Curriculum: In grade 1, Gabi is working on 28 main words (writing, reading and context). They do not print here--she is learning cursive!  She has been working hard on this, especially considering she is registered as: Gabriela Elizabeth Magalhaes McCann--which she has to write out multiple times a day! There is no playtime aside from recess (she misses Ontario's Kindergarten play-based learning.).  She noted: "We sit in our desks all day mommy, we don't get up and move around. I miss carpet time."

For Jonty, from what I can tell, he arrived slightly ahead in math, and the rest seems similar.  Thank goodness he did French Immersion before coming.  Day 1 homework was determining the masculine and feminine form of the Portuguese words. Fortunately, the concept was not foreign to him, otherwise it could have gone something like this: "But that is so stupid mom, how can the sun be a boy and the moon be a girl? It makes no sense. I'm not doing this."

Learning Support: Both kids are getting ~1.5 hours of extra Portuguese language support from the librarian.  For Gabi, its included in her school day, for Jonty, he goes in early twice a week. We are impressed!
To date in their academics, my kids have not needed extra help. When Jonty first learned he was going to get support, he was hesitant: "But mom, I feel stupid. I don't like being the kid who needs extra help." He came around quickly; what a great way for my kids to experience and build tolerance in someone else's shoes! Like classmates back home who get support, they are not dumb--it's just helpful to learn another way.

Their Portuguese is coming!
#força




Saturday, October 12, 2019

Chameleons...all 3 of them!

We are so proud of these kids
I'll tell you, those first two weeks of school and life were hard, emotional, and tiring. I was ready to go home.

Thanks to everyone for your support and encouragement--it kept me going long enough to ride out the tidal wave. We have now been in Sesimbra a month: OMG, whew, and YAY, things are so good!

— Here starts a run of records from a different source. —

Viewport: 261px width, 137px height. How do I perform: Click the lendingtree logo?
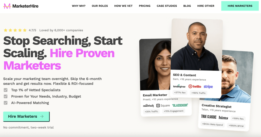pos(179,86)
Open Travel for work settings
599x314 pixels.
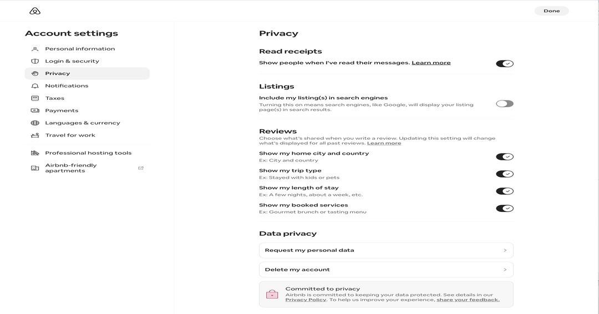[x=70, y=135]
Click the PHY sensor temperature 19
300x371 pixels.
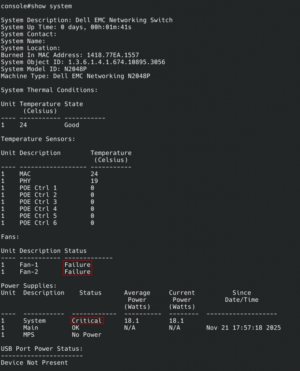(94, 181)
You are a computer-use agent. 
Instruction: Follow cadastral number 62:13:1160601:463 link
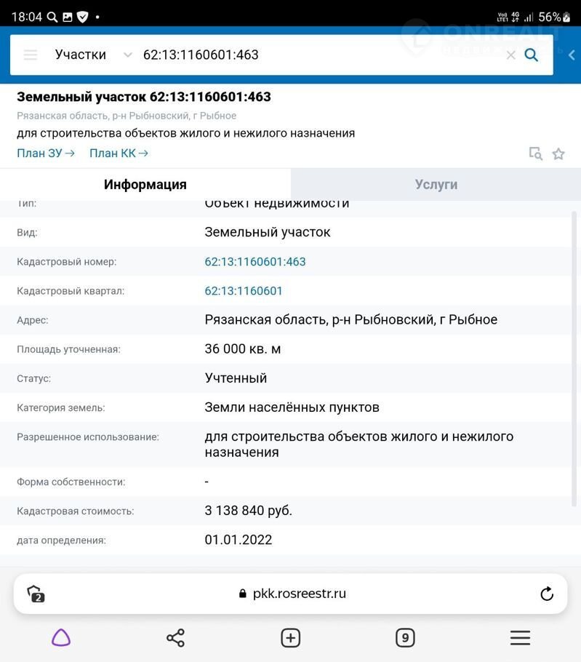pos(255,262)

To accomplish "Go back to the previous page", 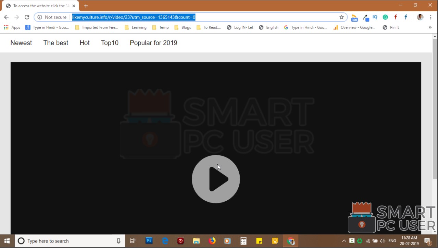I will click(6, 17).
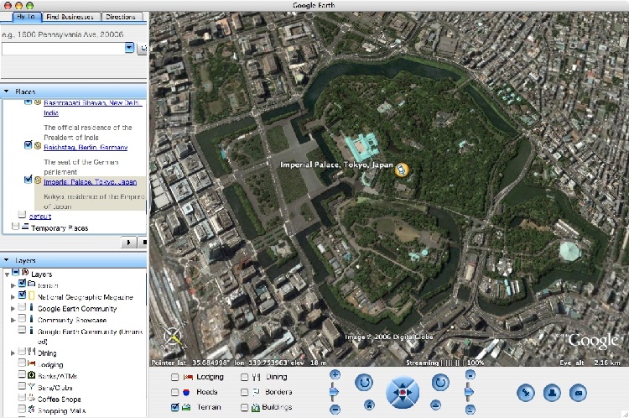
Task: Click the Imperial Palace placemark icon on map
Action: pos(403,170)
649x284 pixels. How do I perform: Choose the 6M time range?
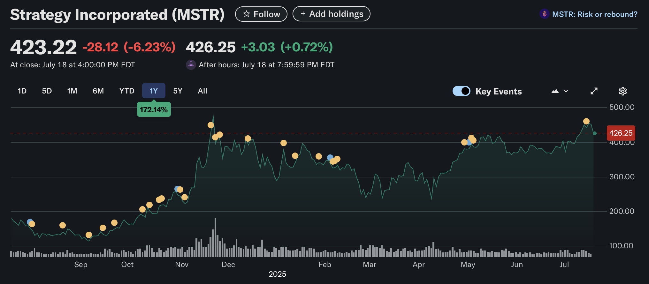click(x=98, y=91)
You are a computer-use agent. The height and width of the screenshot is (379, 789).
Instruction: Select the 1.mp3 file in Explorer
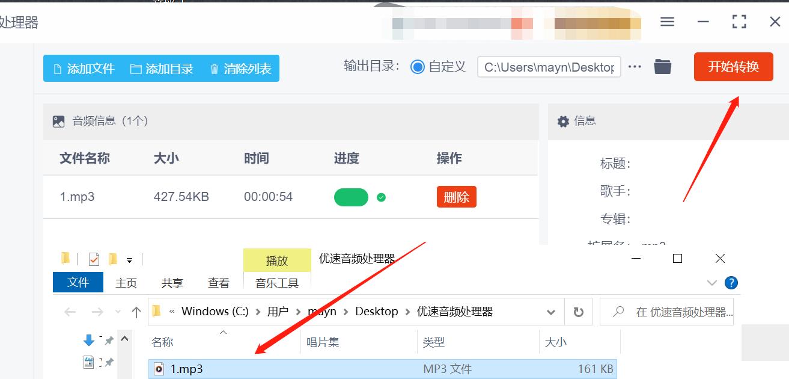[185, 369]
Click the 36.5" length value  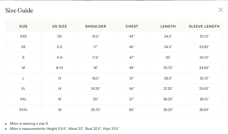pyautogui.click(x=168, y=78)
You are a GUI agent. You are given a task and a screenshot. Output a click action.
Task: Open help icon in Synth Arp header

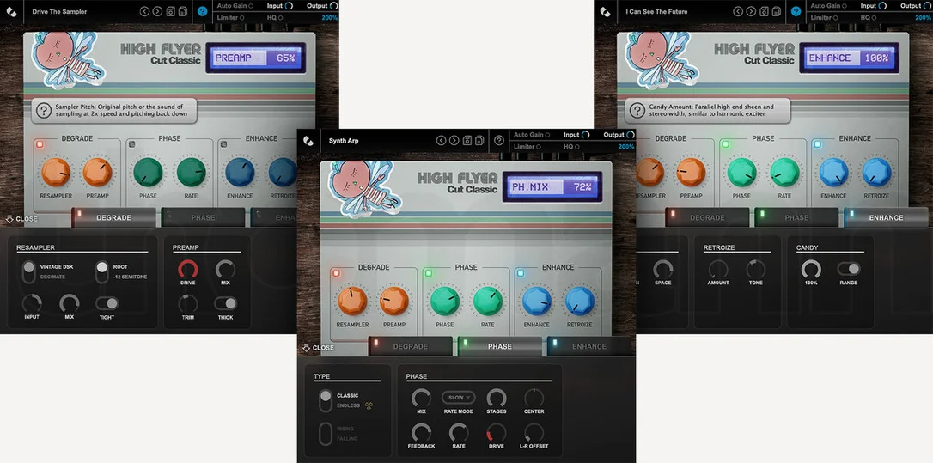(499, 141)
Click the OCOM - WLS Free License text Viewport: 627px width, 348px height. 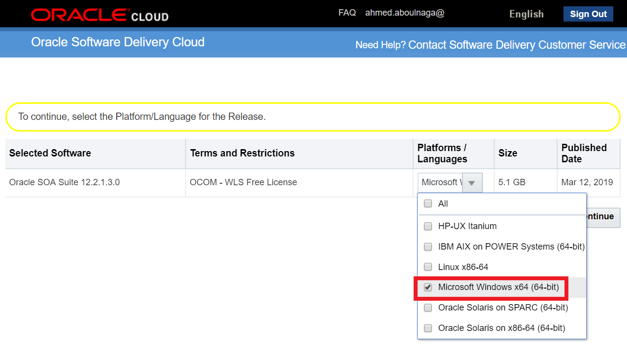[x=243, y=182]
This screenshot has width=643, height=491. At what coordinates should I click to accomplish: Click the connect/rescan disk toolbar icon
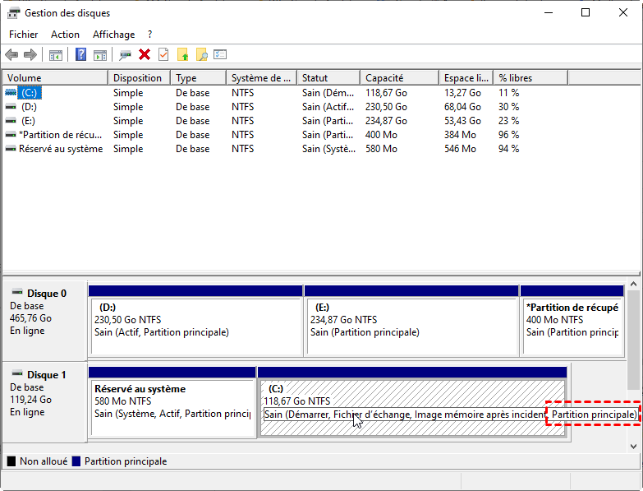125,55
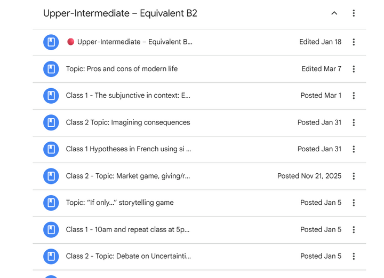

The factor responsible for the 180 turn-around has been our kids' incredible adjustment to everything: school, language, apartment-living, schedule, food...Kids are crazy good at adapting. 

Jonty:
In all our planning, we figured Jonty was the biggest liability: academically and socially.  Being the oldest and thrown into Portuguese school at a grade 4 level (a big year here as its the last year of primary, with lots of pressure to get ready for a big move to middle school), we were counting on his "go with the flow" take on life (he gets it from Mark) and his remarkable ability to easily make friends.  He blew our expectations out of the water.  He likes school--he goes happily (I tell you, those delicious hot lunches get him out the door so quickly), and is always smiling at pick-up.  Whether at school, before/after school, or even around town on the weekend, kids are always coming up and saying "Ola Tiago" (his Portuguese name)--he's like a celebrity!  He just grins and gives a little wave--he is still shy speaking Portuguese, but he understands so much now.  He always has kids to play with at recess and the teacher has called me in to tell me how impressed she is with his progress.
And mommy breathes a huge sigh of relief.



Gabi:
We had no qualms about Gabi: she was entering in at ground 0 (kindergarten is not mandatory and kids often do this year at pre-school). Plus, kids are so sweet at this age! She is a social kid and a teacher pleaser, loves school, and has an inner confidence that gets her through tough spots. The first week of school she was amazing and gung-ho, skipping out the door early in the morning and walking happily through the school gate. Week 2 surprised us: she was clingy at drop off, and there were tears, which is not her. We quickly realized that between her lunch and her afternoon classes of music and gym, there was an hour break, and most kids went home.  Easy solution: I go and meet her for that hour now and we hang out--go for a snack, read at the library next door, play cards...
And our happy, skippy girl is back!




Catarina:
We didn't give much thought to Catarina's adaptation: poor third child!  Back in Canada, she was at an amazing home daycare--5 other children, in a calm household, with a routine she knew for 2 years, and lots of access to nature.  She is now in a centre, in a room with ~20 kids, 3-5 years old, a small paved outside space, and group meals with 60 kids in one eating area! On the first day, when I asked her about lunch, she just said: "it hurt my ears." That hurt my heart. So, no surprise that every day for 3 weeks involved tears, desperate clasping of our necks at drop off, constantly asking if I would pick her up, a fear of bedtime because of what the next day would bring, and even waking in the night crying that she did not want to go to school. Hello mommy-guilt: here I was, not working...But, go girl--this week she has not cried once, and heads out happily enough, and comes home saying "I had a wonderful day. I didn't cry.".
Thrown in the deep end, and she keeps swimming.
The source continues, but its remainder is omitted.